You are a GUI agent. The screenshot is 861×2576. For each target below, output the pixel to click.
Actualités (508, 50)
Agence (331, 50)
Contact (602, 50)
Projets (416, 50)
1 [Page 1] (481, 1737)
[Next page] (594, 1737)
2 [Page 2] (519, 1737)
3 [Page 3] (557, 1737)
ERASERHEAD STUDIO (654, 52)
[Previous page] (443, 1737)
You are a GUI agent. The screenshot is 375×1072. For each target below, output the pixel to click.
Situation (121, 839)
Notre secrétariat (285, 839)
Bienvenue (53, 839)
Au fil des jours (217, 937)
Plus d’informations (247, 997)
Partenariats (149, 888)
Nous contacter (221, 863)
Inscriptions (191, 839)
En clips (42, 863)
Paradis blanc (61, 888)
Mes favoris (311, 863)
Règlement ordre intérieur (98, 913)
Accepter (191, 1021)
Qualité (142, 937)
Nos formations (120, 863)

-- Requirement --
Reproduce every line above verbatim, keeping each one's order, spelling, and punctuation unchanged.

-- The response --
You are a GUI agent. The screenshot is 861×2576. For each target below, output the pixel to click.
Actualités (508, 50)
Agence (331, 50)
Contact (602, 50)
Projets (416, 50)
1 [Page 1] (481, 1737)
[Next page] (594, 1737)
2 [Page 2] (519, 1737)
3 [Page 3] (557, 1737)
ERASERHEAD STUDIO (654, 52)
[Previous page] (443, 1737)
You are a GUI agent. The screenshot is 375×1072. For each target below, output the pixel to click.
Situation (121, 839)
Notre secrétariat (285, 839)
Bienvenue (53, 839)
Au fil des jours (217, 937)
Plus d’informations (247, 997)
Partenariats (149, 888)
Nous contacter (221, 863)
Inscriptions (191, 839)
En clips (42, 863)
Paradis blanc (61, 888)
Mes favoris (311, 863)
Règlement ordre intérieur (98, 913)
Accepter (191, 1021)
Qualité (142, 937)
Nos formations (120, 863)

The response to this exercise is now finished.